Ce qui, des événements de la vie, a été perçu par la sensibilité
extérieure égoïste et limitée, cela qui souffre ou se réjouit, s'efface
rapidement comme un vain nuage d'illusion. Mais derrière cette perception
ignorante, souvent voilée par elle, se trouve l'autre, celle de l'âme véritable
qui à travers toute chose communie avec l'Âme
universelle et goûte en tout Sa parfaite félicité. Cette perception-là demeure
au fond de notre être sous forme de souvenir et quand un de ces souvenirs surgit
à la mémoire il arrive revêtu du vêtement d'or de cette divine félicité.

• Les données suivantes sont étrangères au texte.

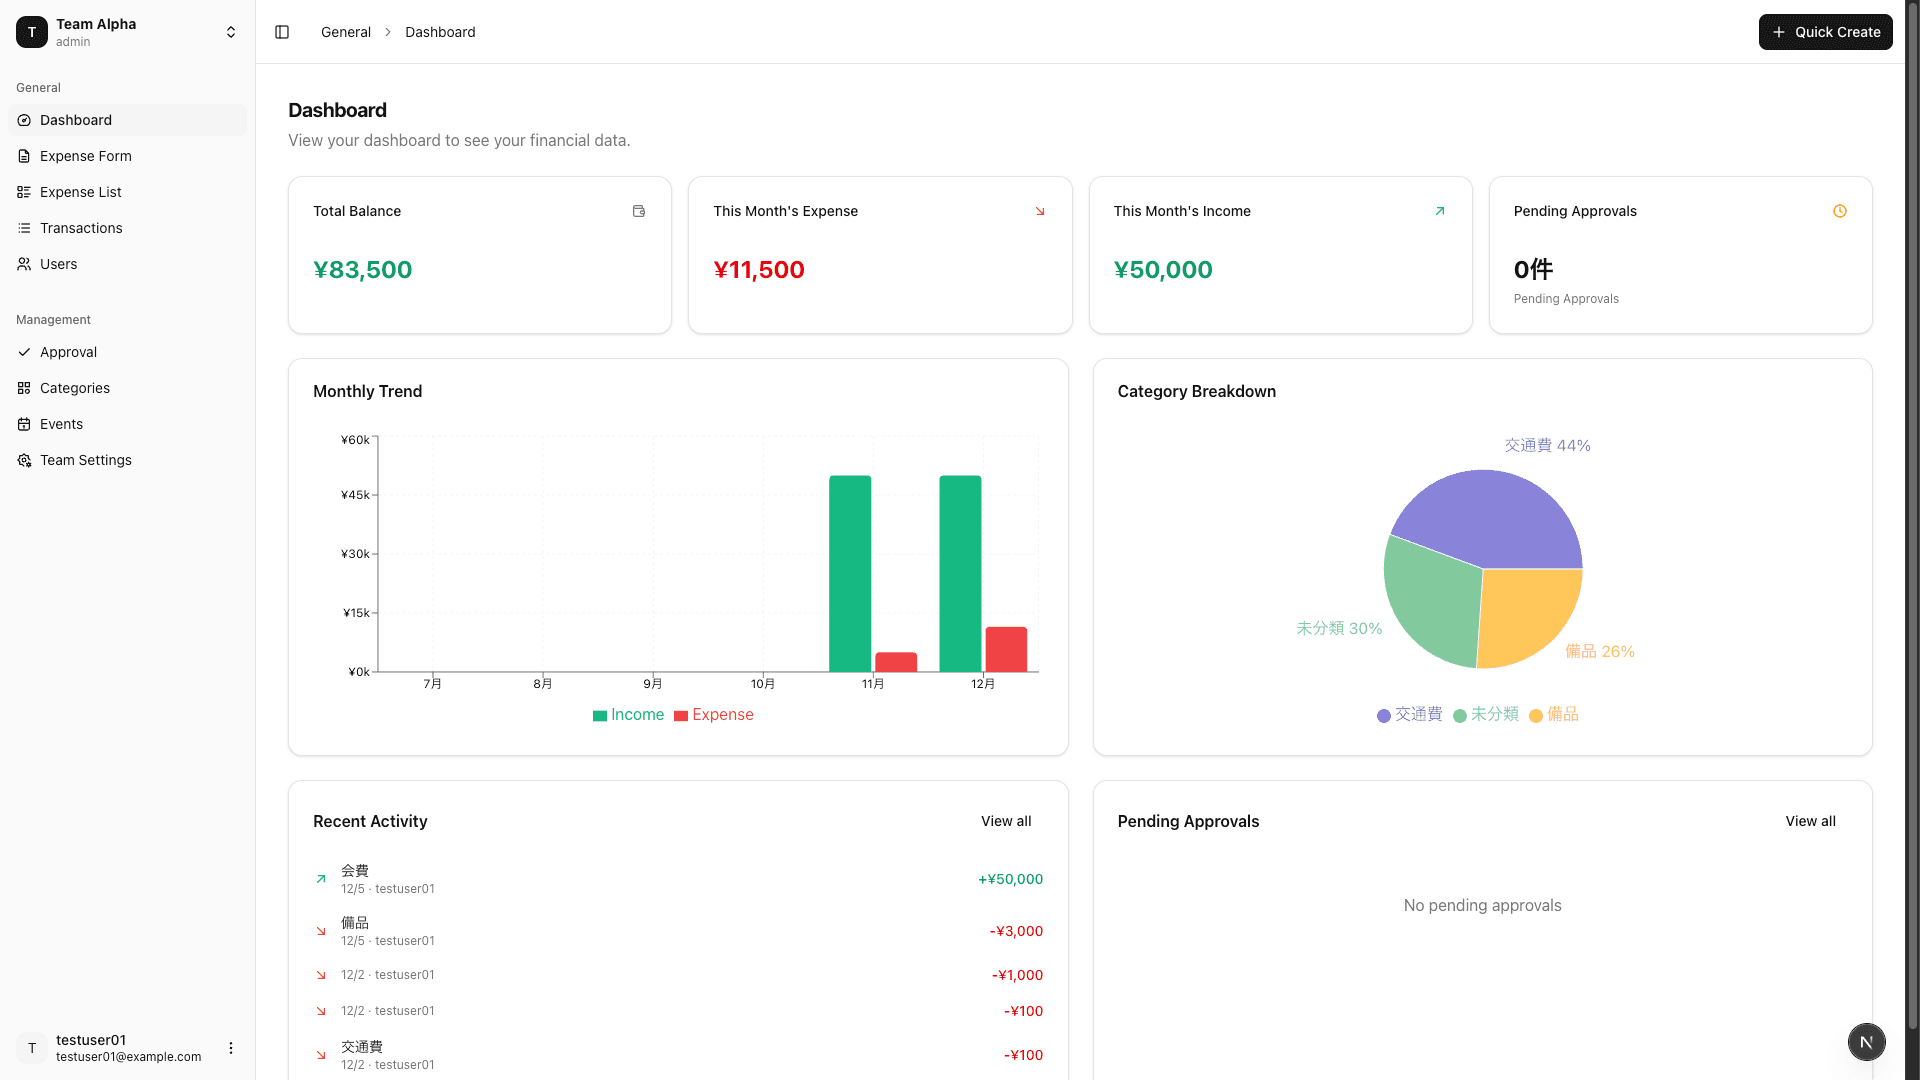This screenshot has height=1080, width=1920.
Task: Toggle the Income series in Monthly Trend legend
Action: (x=627, y=714)
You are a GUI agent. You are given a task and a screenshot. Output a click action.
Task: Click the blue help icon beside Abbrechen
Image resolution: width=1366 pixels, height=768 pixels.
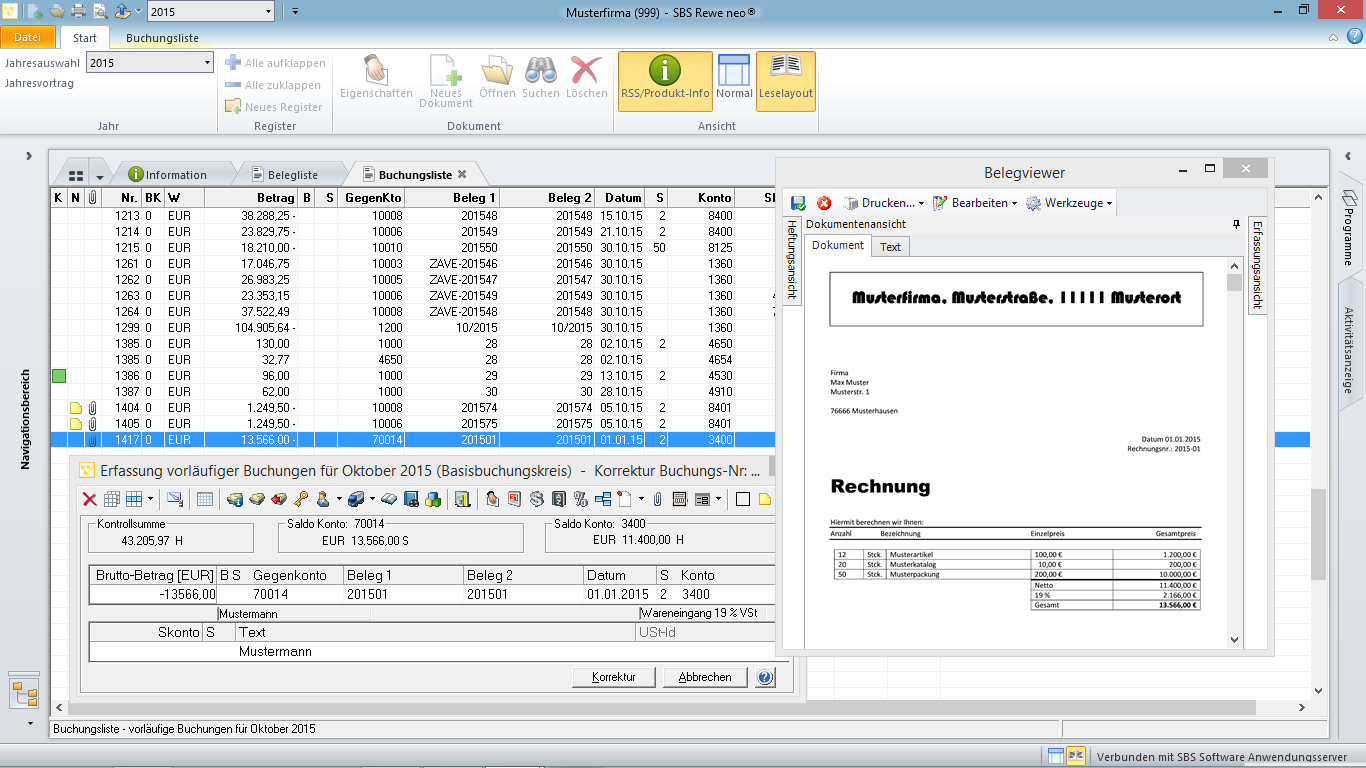coord(765,677)
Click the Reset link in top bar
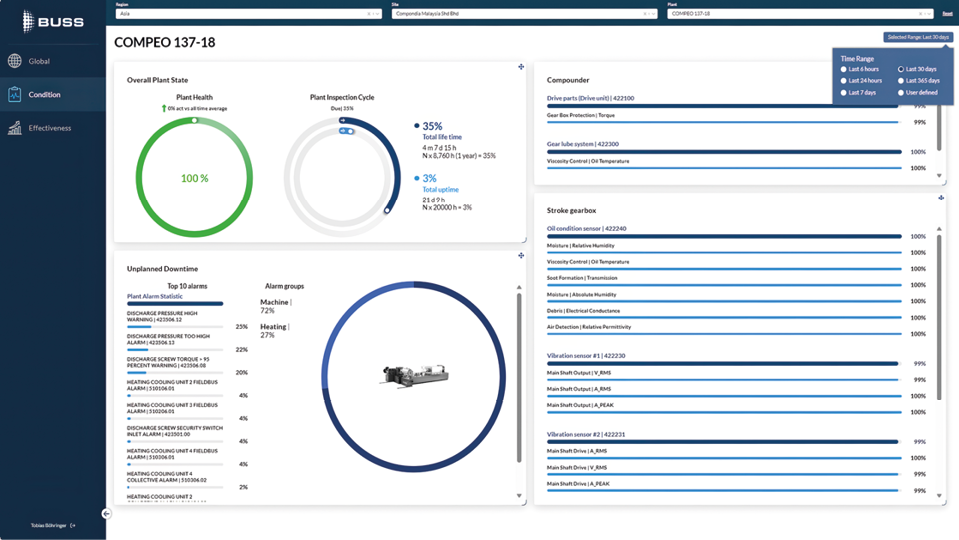 (x=947, y=14)
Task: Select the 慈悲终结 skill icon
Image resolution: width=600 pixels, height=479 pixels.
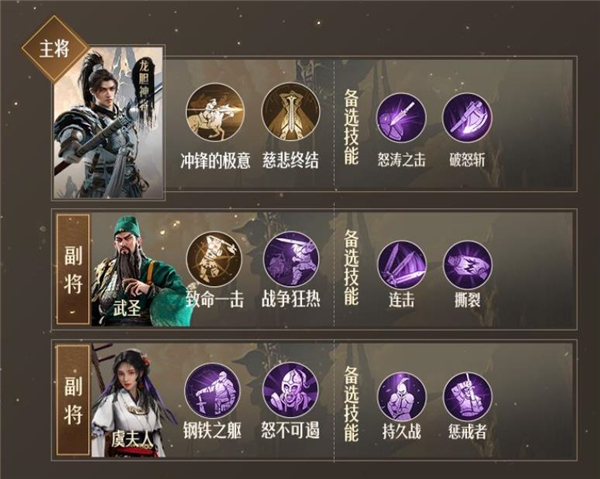Action: click(x=291, y=112)
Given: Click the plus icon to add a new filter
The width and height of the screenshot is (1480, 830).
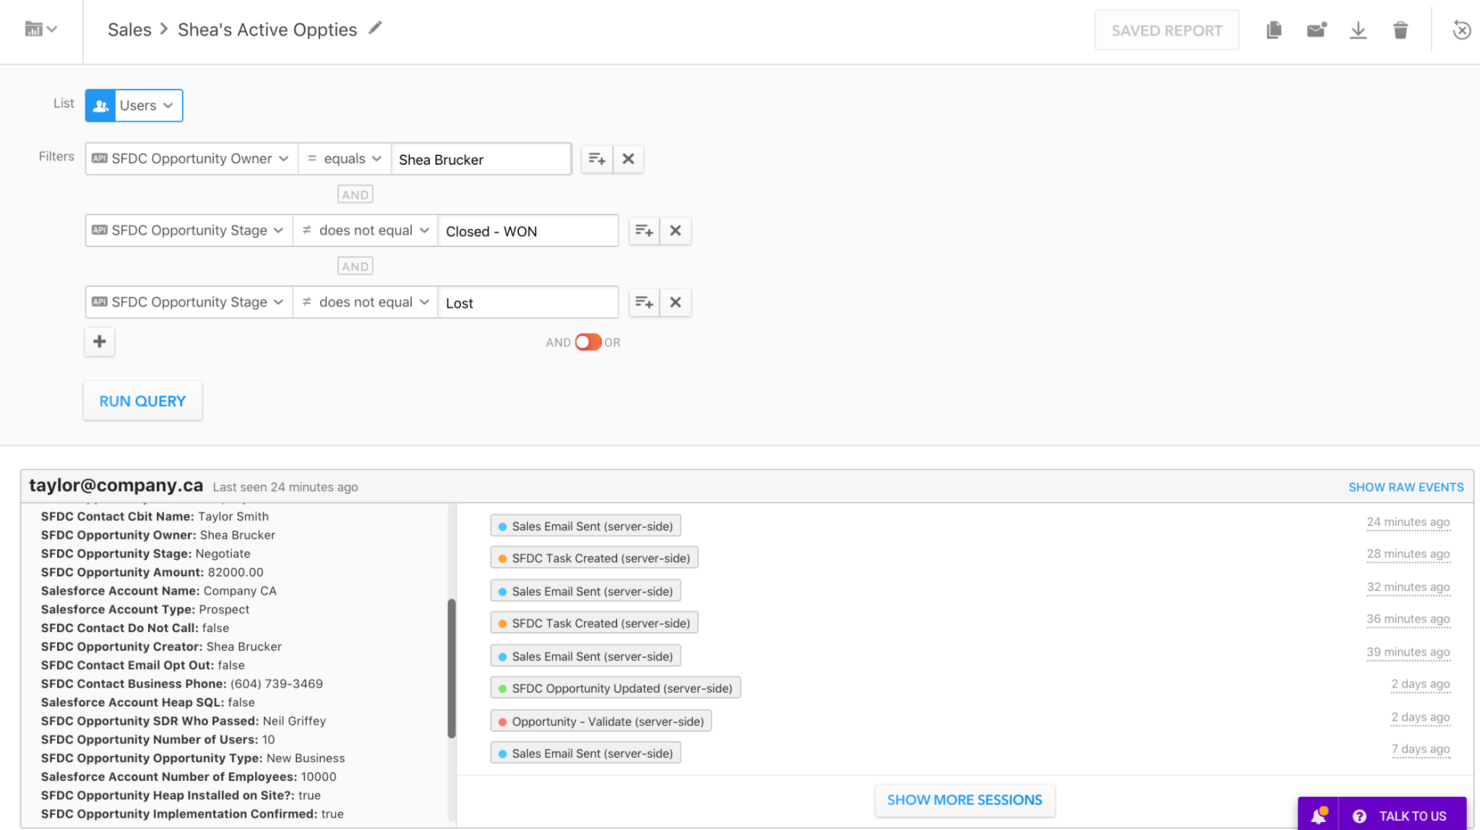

Ce que
nous appelions, — dans notre ignorante perception première — , souffrance ou
peine revient embelli, glorifié, transfiguré, revêtu de la même robe de
magnificence que ce que nous avions appelé bonheur ou plaisir; et parfois la
splendeur des premiers souvenirs est plus intense et vaste encore que celle des
seconds; la joie qu'ils nous procurent plus profonde et plus pure. Ainsi peu à
peu nous apprenons à distinguer entre la réalité des choses et la fausse
interprétation de nos sens aveuglés.
C'est pourquoi les souvenirs sont de si précieux instructeurs,
c'est pourquoi ces souvenirs nous sont si chers. En eux nous vivons nos
premières minutes d'Éternité.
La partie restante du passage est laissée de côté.